Among the limitations of our study, not having a control group for comparison with the population in question was an important factor. Nevertheless, the data presented indicate the importance to modify the lifestyle in severely obese by performing PA.

Control of risk factors in obesity is extremely important as they produce significant effects on the cardiovascular autonomic system and may be fundamental to the health of these patients. Anthropometric assessment and identification of risk factors alone or in combination can be useful for planning and implementing public policies aimed at reducing morbidity and mortality from cardiovascular disease [42]. Therefore, the information in this study is extremely relevant, since it investigated the cardiovascular risk factors that affect severely obese individuals and observed that the main factors that affect the alteration of autonomic function are insulin resistance, central adiposity, MPVA, and ST.

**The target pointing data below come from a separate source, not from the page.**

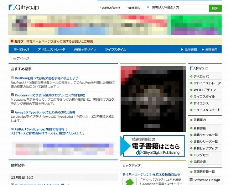Switch to the WEB+デザイン navigation tab
The image size is (228, 185).
[85, 49]
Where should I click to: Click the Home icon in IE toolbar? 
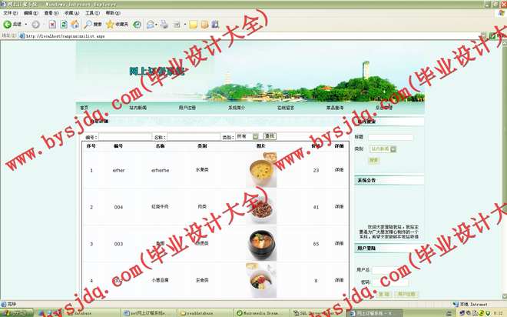click(x=74, y=24)
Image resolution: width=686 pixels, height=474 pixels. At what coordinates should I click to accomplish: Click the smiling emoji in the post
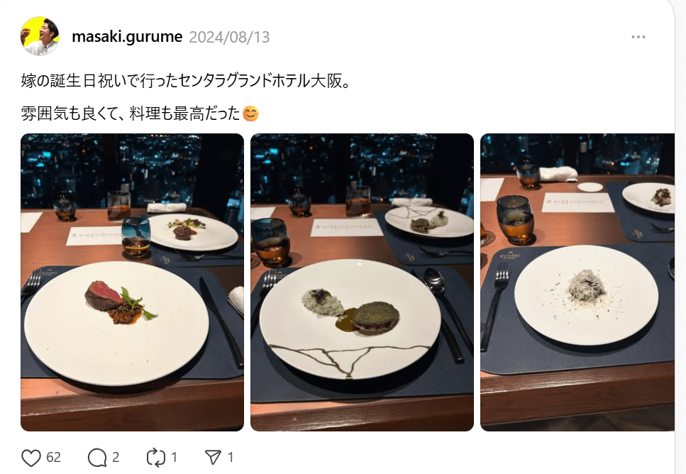point(250,114)
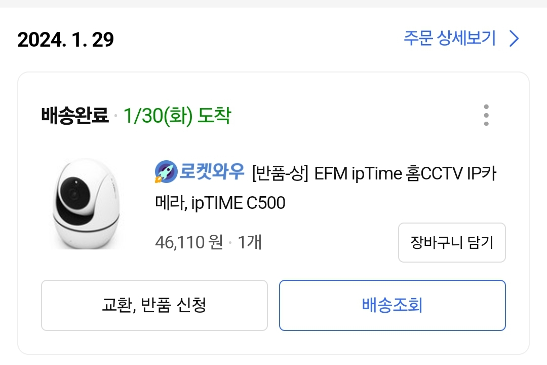Tap the chevron arrow beside 주문 상세보기

(514, 39)
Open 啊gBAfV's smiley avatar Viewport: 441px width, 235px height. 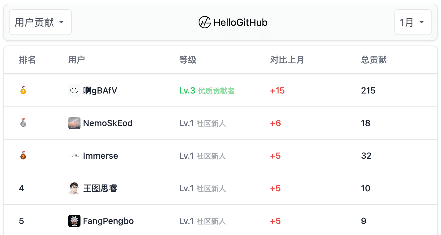(x=74, y=90)
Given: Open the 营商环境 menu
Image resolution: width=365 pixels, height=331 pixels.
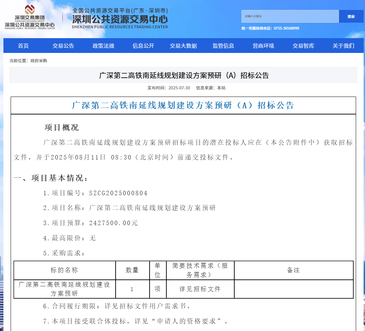Looking at the screenshot, I should point(263,46).
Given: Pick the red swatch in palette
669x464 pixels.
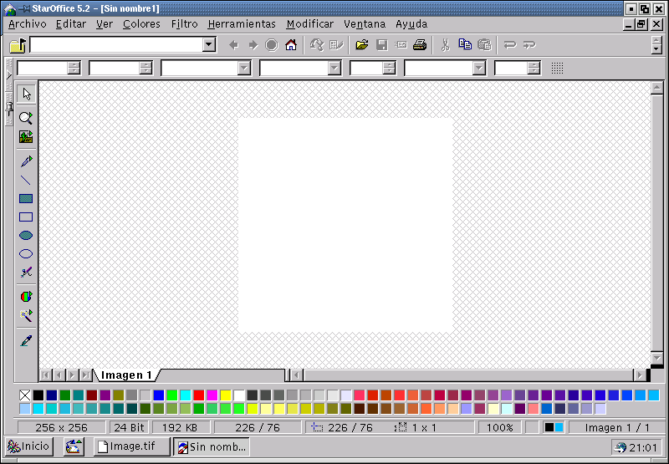Looking at the screenshot, I should 198,395.
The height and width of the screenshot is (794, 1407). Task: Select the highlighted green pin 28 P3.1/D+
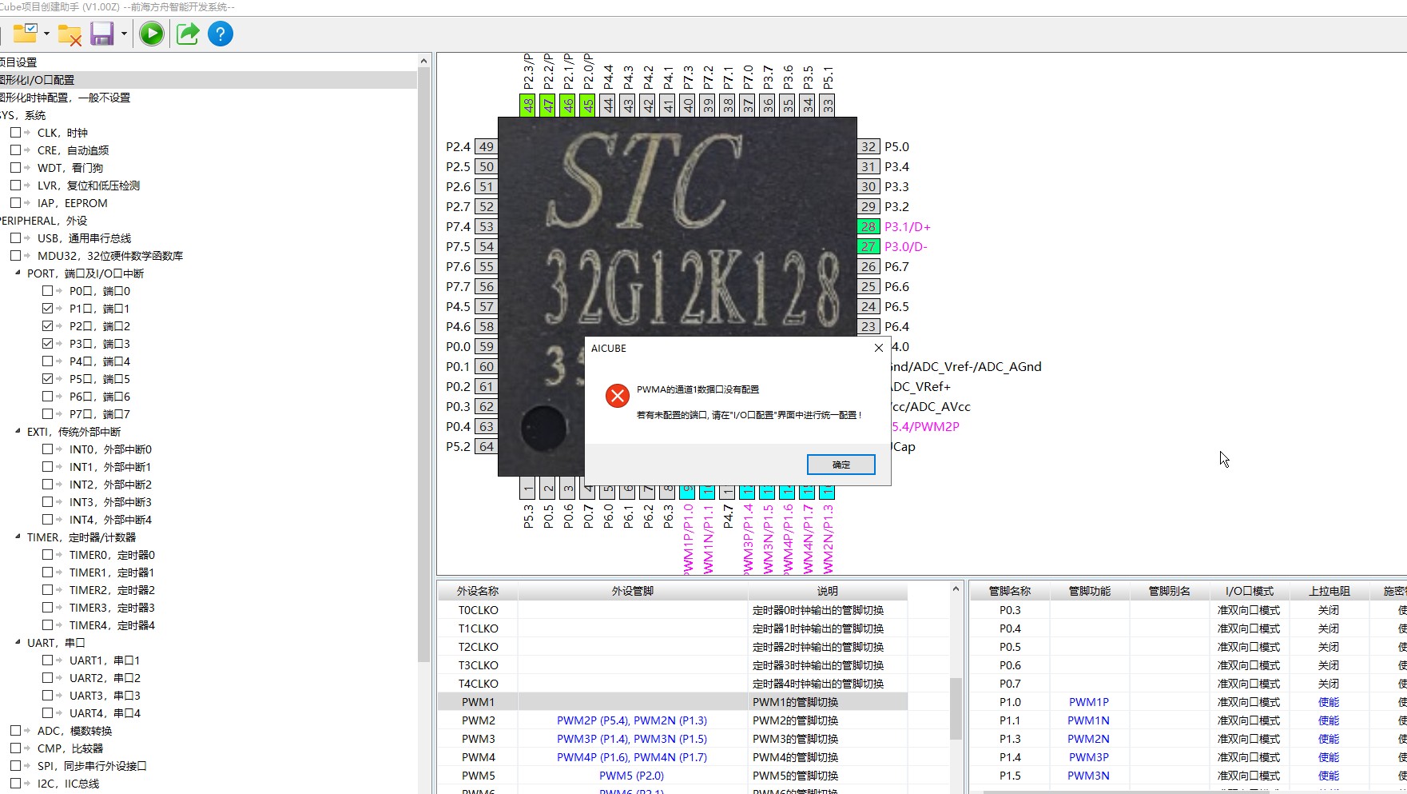868,226
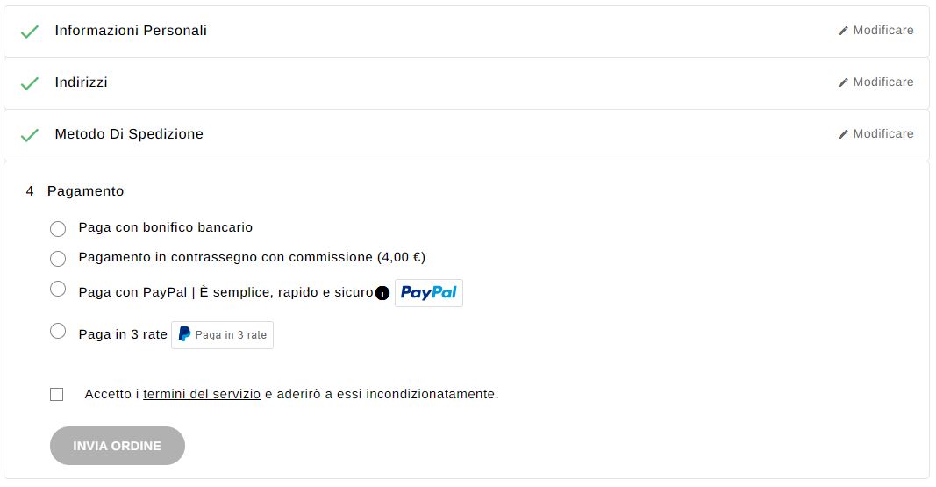
Task: Open the termini del servizio link
Action: (202, 395)
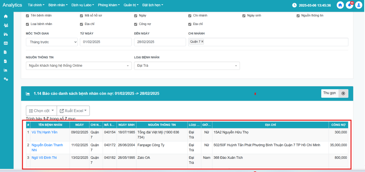This screenshot has height=172, width=365.
Task: Open patient link Vũ Thị Hạnh Yến
Action: point(45,132)
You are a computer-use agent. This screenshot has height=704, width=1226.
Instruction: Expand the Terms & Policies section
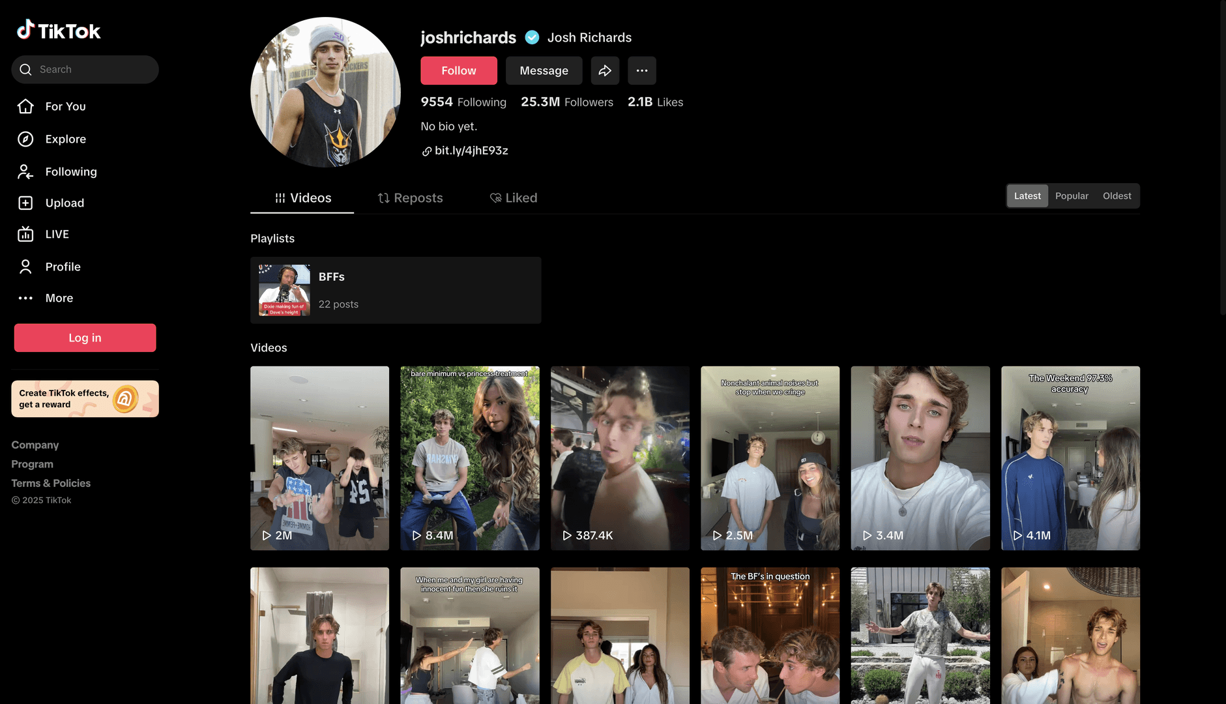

This demonstrates the importance of adopting strategies to change the lifestyle of the severely obese [44], mainly due to the practice of physical activity as a nonmedication strategy and primary prevention for the treatment of obesity [45], along with additional weight gain with the maintenance of weight loss of those who reach it [46]. Public health programs should be promoted with a multidisciplinary approach in which health professional can better advise the severely obese, physically, foodily and psychologically. Multidisciplinary public health policy programs should be promoted, where health professionals can better advise the severely obese, physically, foodily, and psychologically.

5. Conclusion

The study reveals that among cardiovascular risk factors, insulin resistance and central adiposity were independently associated with cardiac autonomic modulation in obese individuals, having fundamental importance in altering cardiac autonomic modulation of obesity.

Data Availability

Data used to support the results of this study are available from the corresponding author upon request.

Conflicts of Interest

The authors declare no conflicts of interest.

Acknowledgments

The authors thank all the patients who participated in the study and the collaborators who were part of this project and also thank the Clinical Research Unit of the Hospital das Clinicas of the Federal University of Goiás. This study was partially funded by the Goiás State Research Support Foundation (FAPEG) (grant no. 201310267000003).